### TASK STATEMENT
Apart from the images, reproduce all of the data word for word.

### RECORDS SHOWN
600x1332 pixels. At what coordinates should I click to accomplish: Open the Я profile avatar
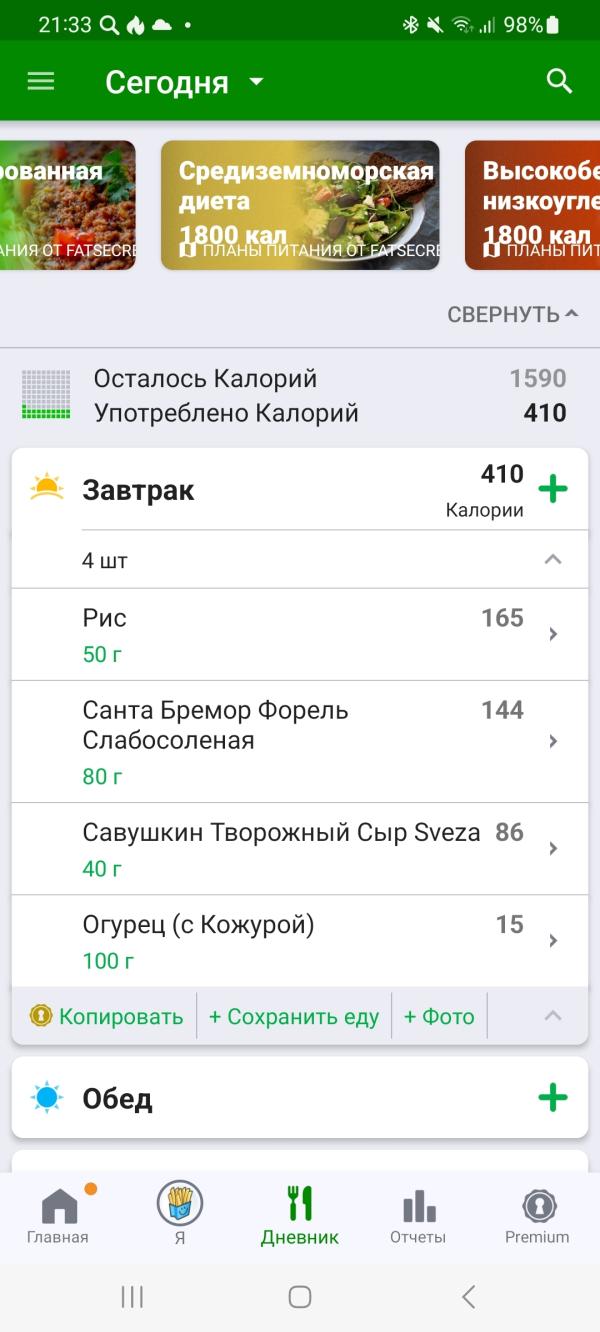click(x=180, y=1203)
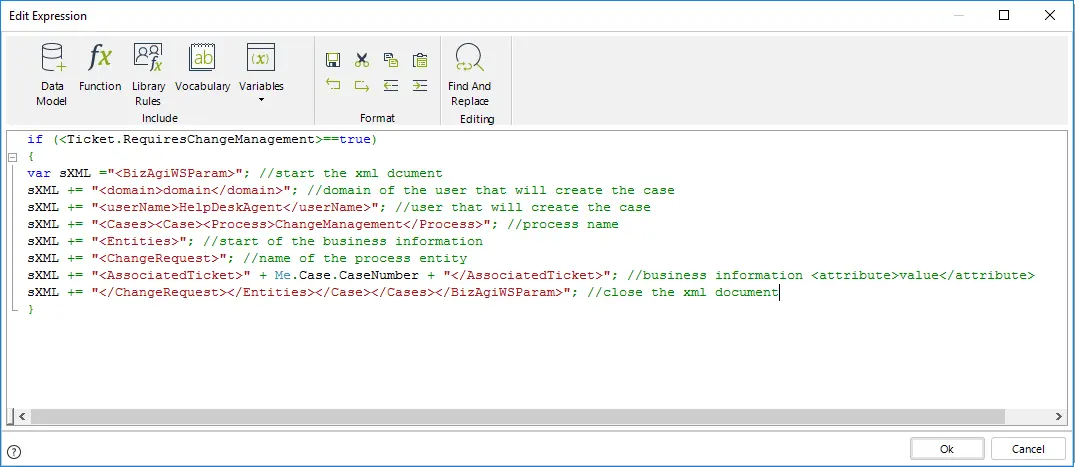
Task: Redo the last undone edit
Action: pyautogui.click(x=362, y=85)
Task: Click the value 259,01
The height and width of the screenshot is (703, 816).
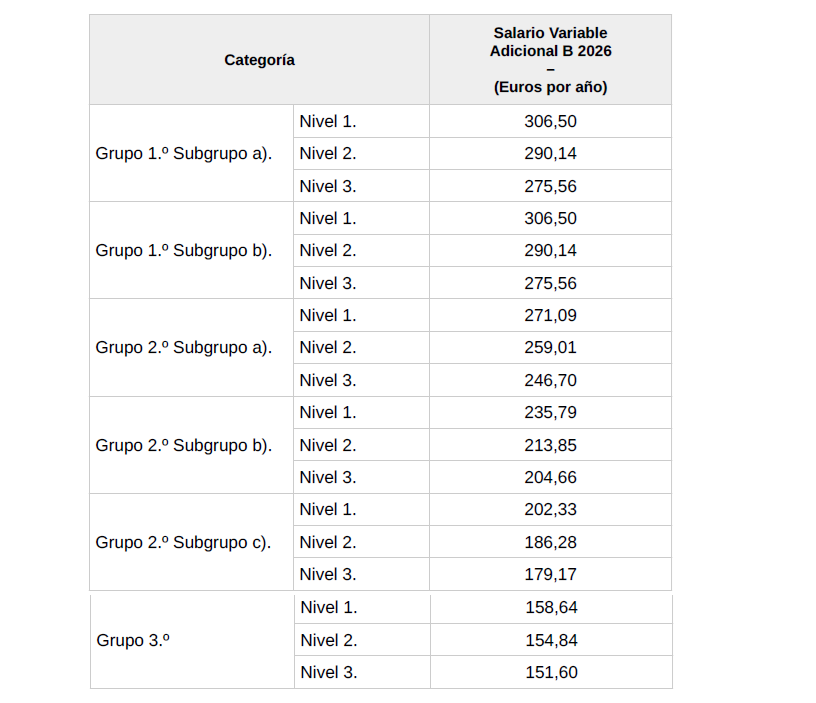Action: [551, 348]
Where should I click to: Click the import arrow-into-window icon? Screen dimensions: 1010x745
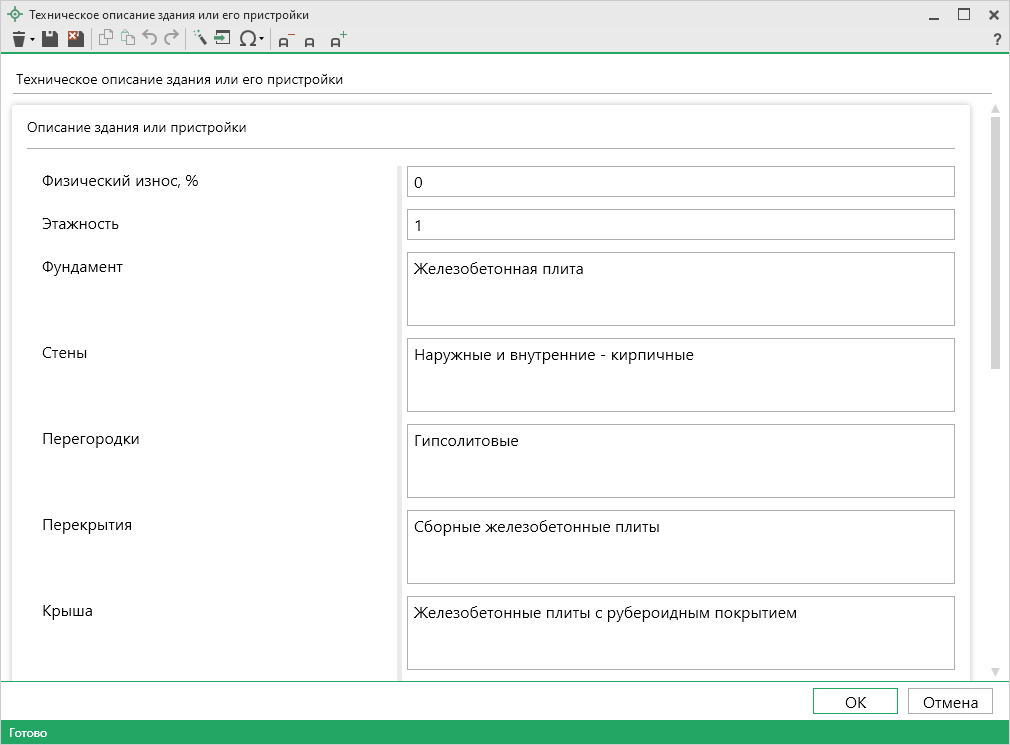222,39
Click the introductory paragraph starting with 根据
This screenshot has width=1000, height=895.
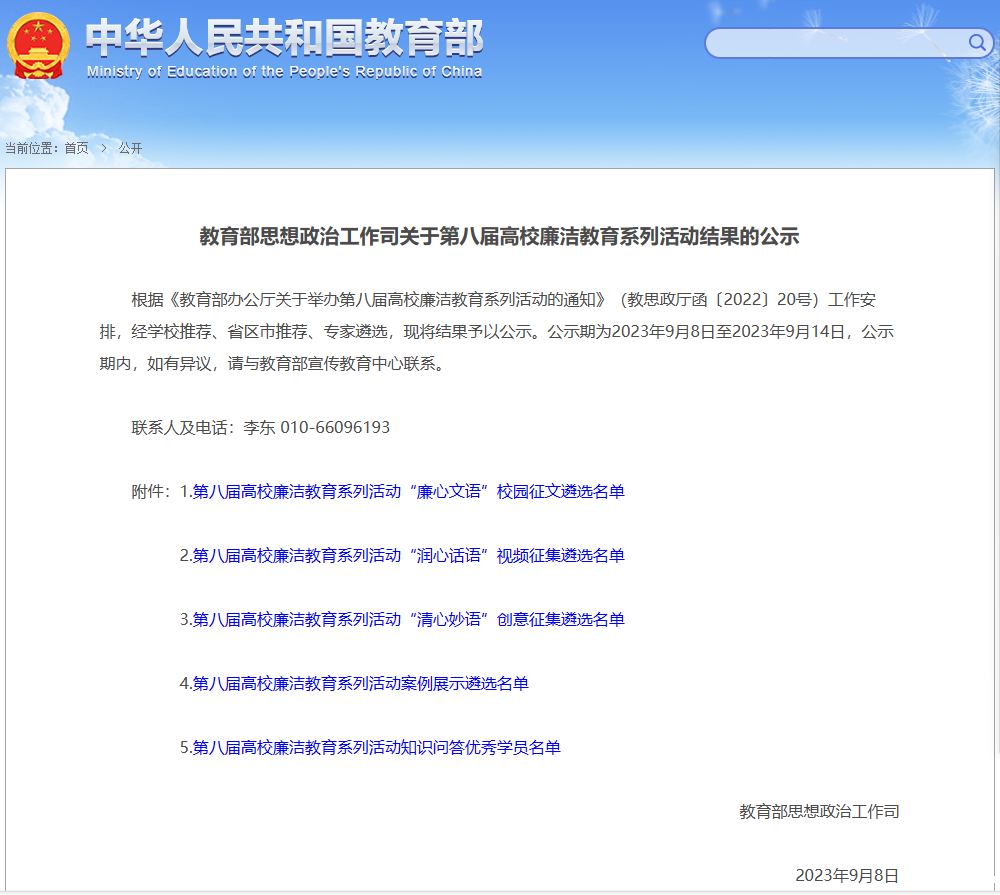point(499,331)
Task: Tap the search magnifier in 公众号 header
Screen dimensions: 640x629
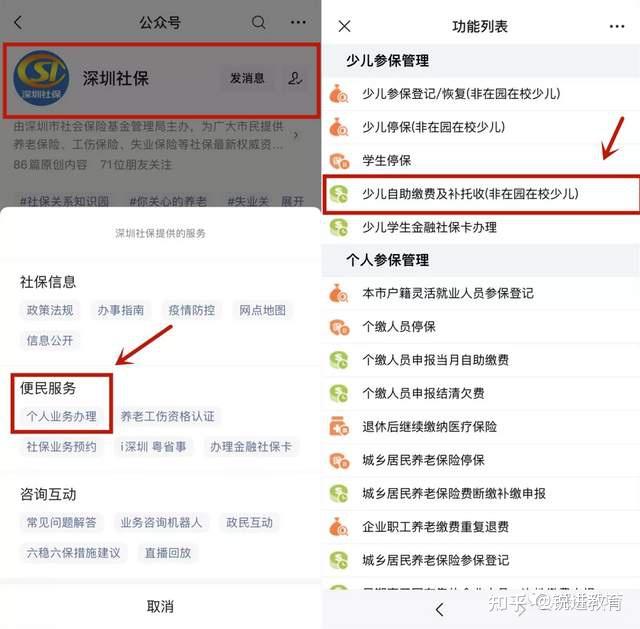Action: click(x=258, y=22)
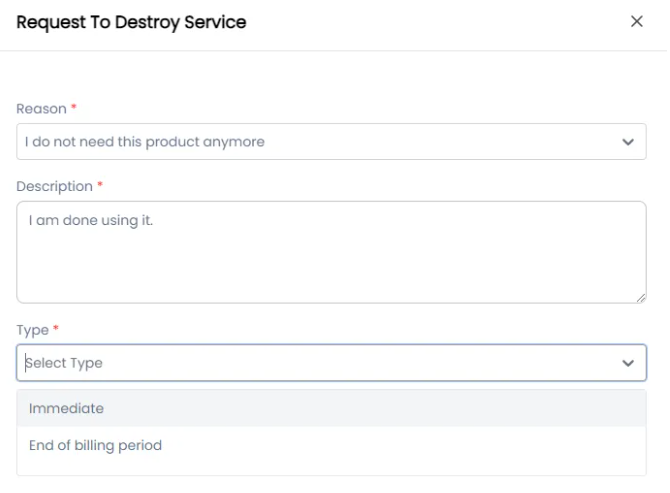Click blank space right of 'End of billing period'
Image resolution: width=670 pixels, height=493 pixels.
pos(400,445)
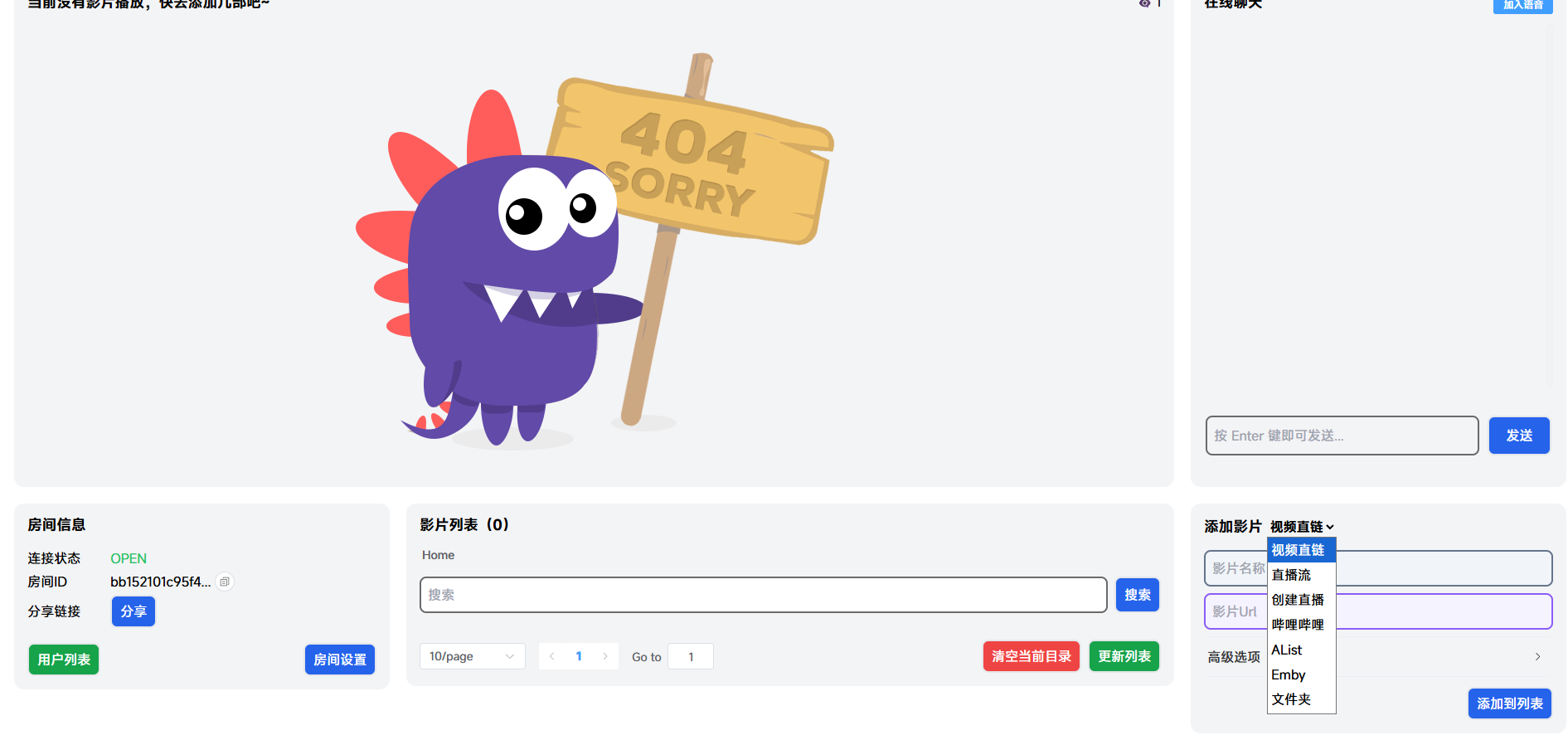
Task: Pick 哔哩哔哩 as the movie source
Action: click(1298, 625)
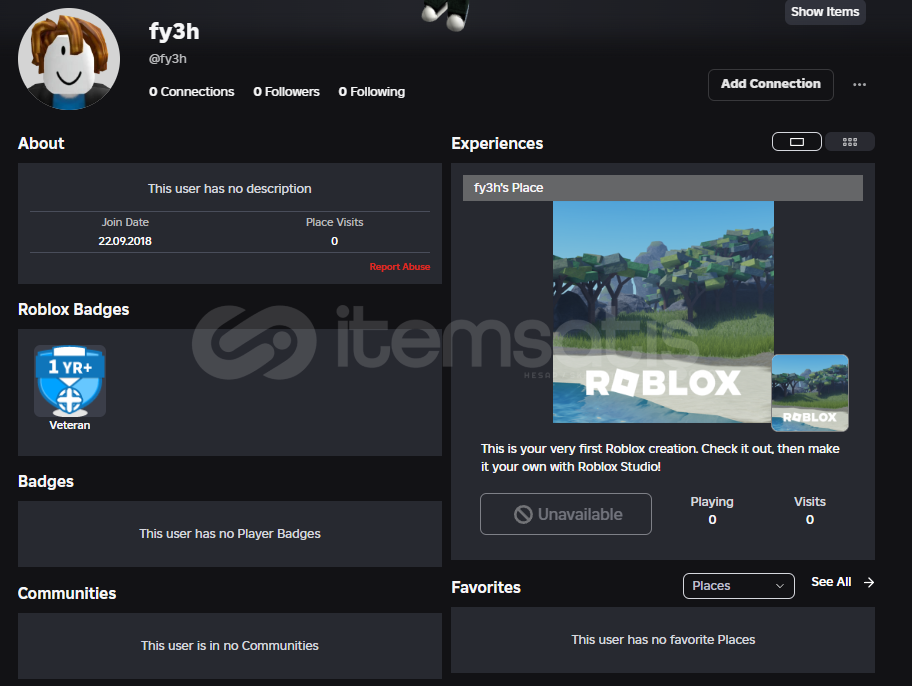Click the fy3h profile avatar picture
The image size is (912, 686).
tap(69, 59)
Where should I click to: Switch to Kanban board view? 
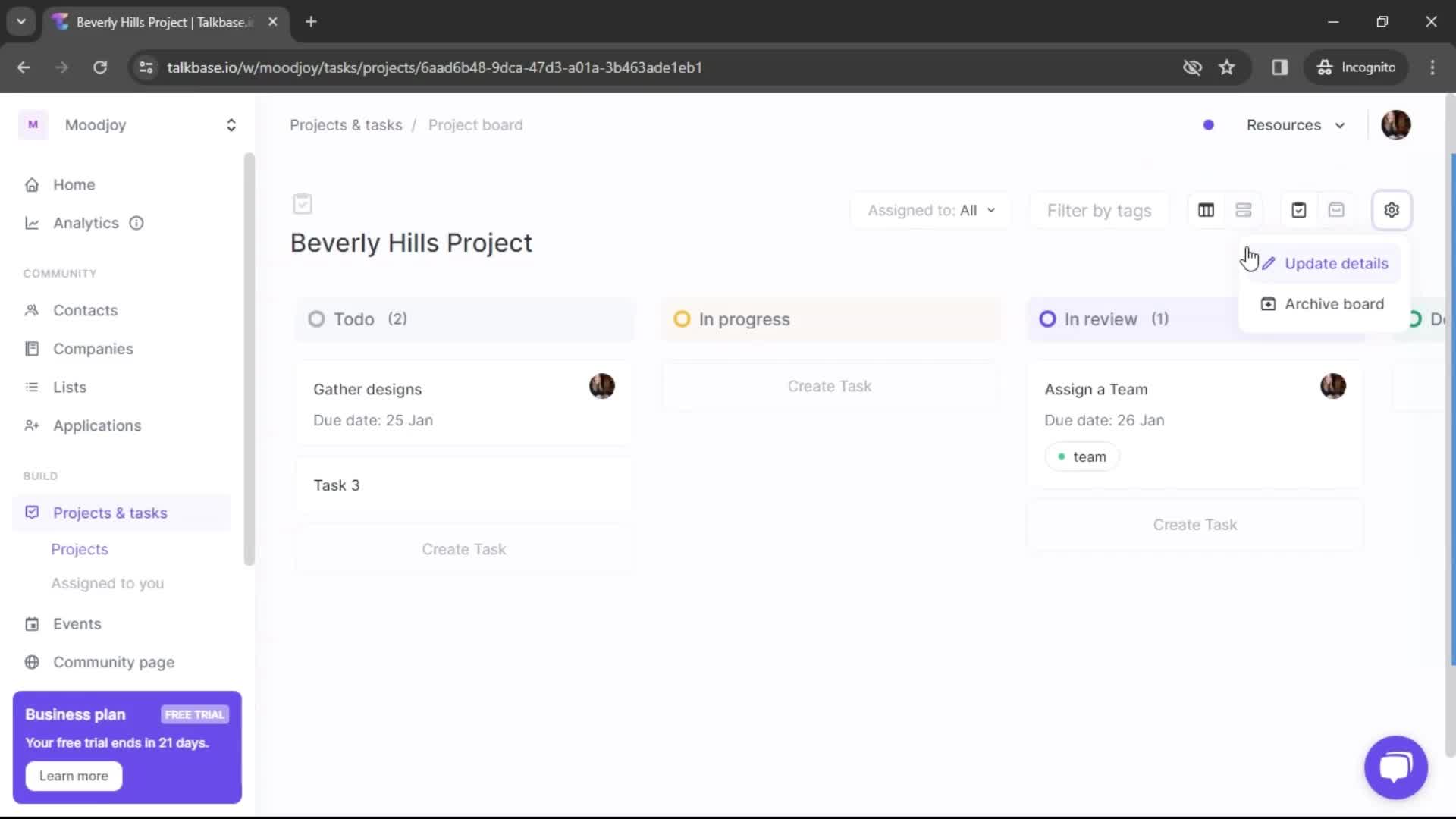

### ANSWER BOX
600x1332 pixels. At what coordinates should I click to accomplish: Open the Я profile avatar
click(x=180, y=1203)
Task: Redo the last undone edit
Action: pyautogui.click(x=362, y=85)
Task: Click the value 259,01
The height and width of the screenshot is (703, 816).
Action: [551, 348]
Where should I click to: Click the import arrow-into-window icon? Screen dimensions: 1010x745
222,39
Click the introductory paragraph starting with 根据
This screenshot has width=1000, height=895.
point(499,331)
Task: Tap the search magnifier in 公众号 header
Screen dimensions: 640x629
Action: click(x=258, y=22)
Click blank space right of 'End of billing period'
Image resolution: width=670 pixels, height=493 pixels.
pos(400,445)
Task: Pick 哔哩哔哩 as the movie source
Action: click(1298, 625)
Click the fy3h profile avatar picture
The image size is (912, 686).
tap(69, 59)
Where should I click to: Switch to Kanban board view? 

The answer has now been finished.